Water temperature rises of less than one degree coincided with the world's worst recorded coral bleaching episode in 1988. With bleaching, the warmer water forces out the algae that give coral its color and, if all are lost, the coral dies and the reef will crumble. In 1998, 16 percent of the world's coral died, with 46 percent of the Indian Ocean coral destroyed.

Scientists project water temperatures to rise this century by between two and six degrees Celsius.

"There is little to no evidence that corals can adapt fast enough to match even the lower projected temperature rise," said the Australian report.

It said that by 2050 the Great Barrier Reef would annually experience stress levels higher than those witnessed in 1998 and, by 2100, stress levels globally for coral would be several times higher than 1998.
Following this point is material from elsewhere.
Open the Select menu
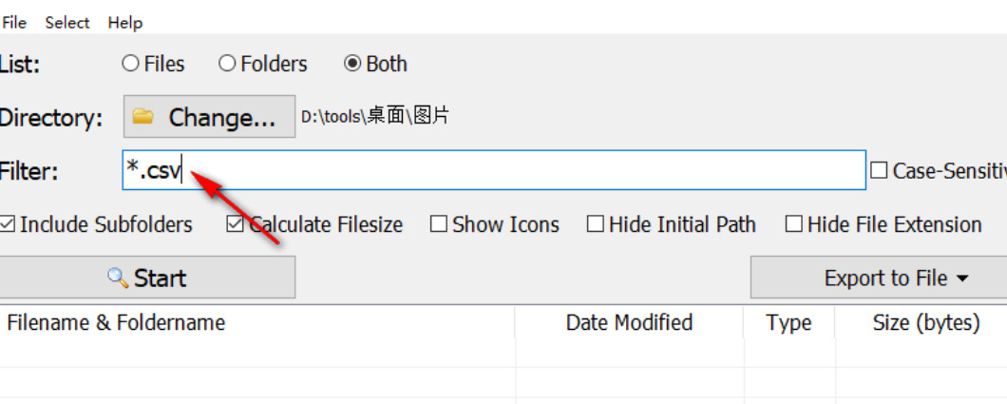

"Coral cover will decrease to less than five percent on most reefs (in the Great Barrier Reef) by the middle of the century under even the most favorable assumptions," said the report.

"Reefs will not disappear but they will be devoid of coral and dominated by other less appealing species, such as seaweed."

The report said that over-fishing and pollution from coastal farms were also contributing to the destruction of coral on the Great Barrier Reef.

It estimated that destruction of the Reef's coral could end up costing the Australian economy A$8 billion ($6.2 billion) and more than 12,000 jobs by 2020.

The Great Barrier Reef supports huge fishing and tourism industries. Even under favorable conditions tourists would only be able to experience real corals in reef "theme parks," it said.